● **DATASET EXTRACT**:
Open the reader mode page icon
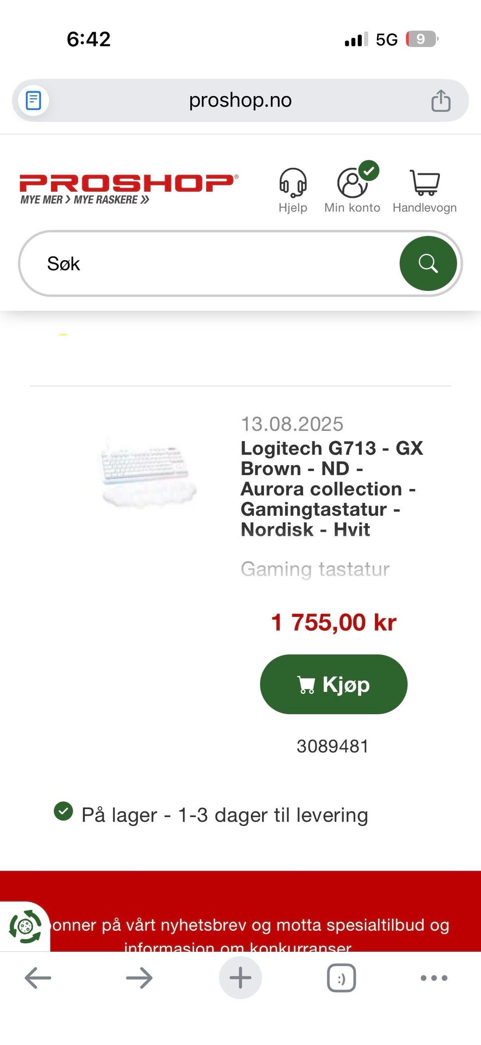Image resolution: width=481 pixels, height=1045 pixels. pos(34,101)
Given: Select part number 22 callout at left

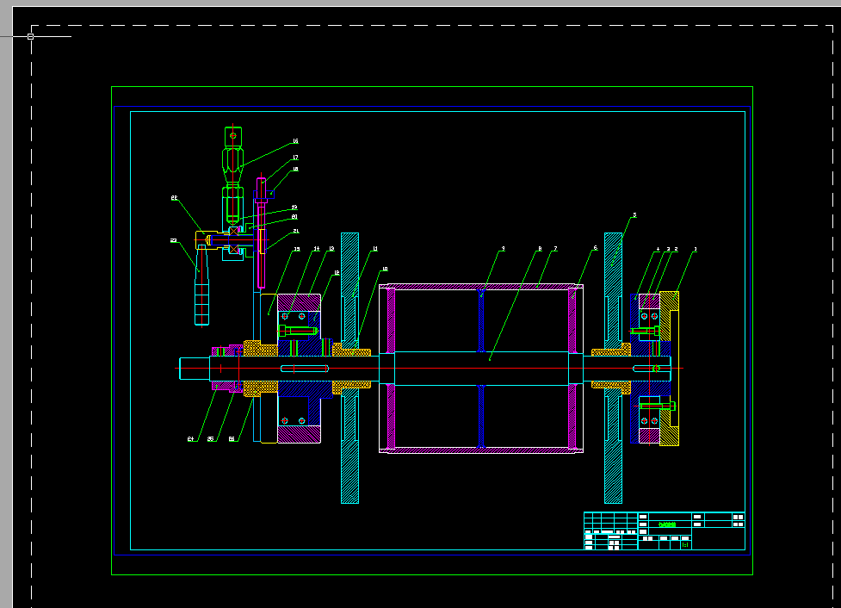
---
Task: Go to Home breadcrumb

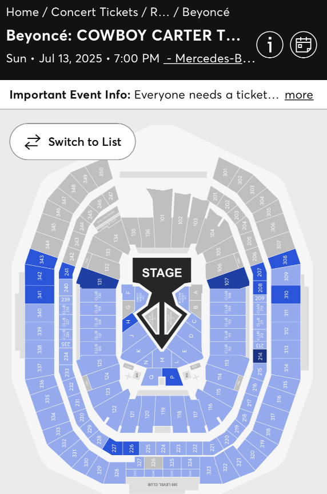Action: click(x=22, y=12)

● **WHAT THE EXERCISE ASKS**: Only one part of the material above is wanted: the lines from the one with "Open the reader mode page icon" up to and including the one with "Given: Select part number 22 callout at left". Please copy them exactly, pictures left out.

● **THE COMPLETED TASK**:
Open the reader mode page icon
Image resolution: width=481 pixels, height=1045 pixels. pos(34,101)
Given: Select part number 22 callout at left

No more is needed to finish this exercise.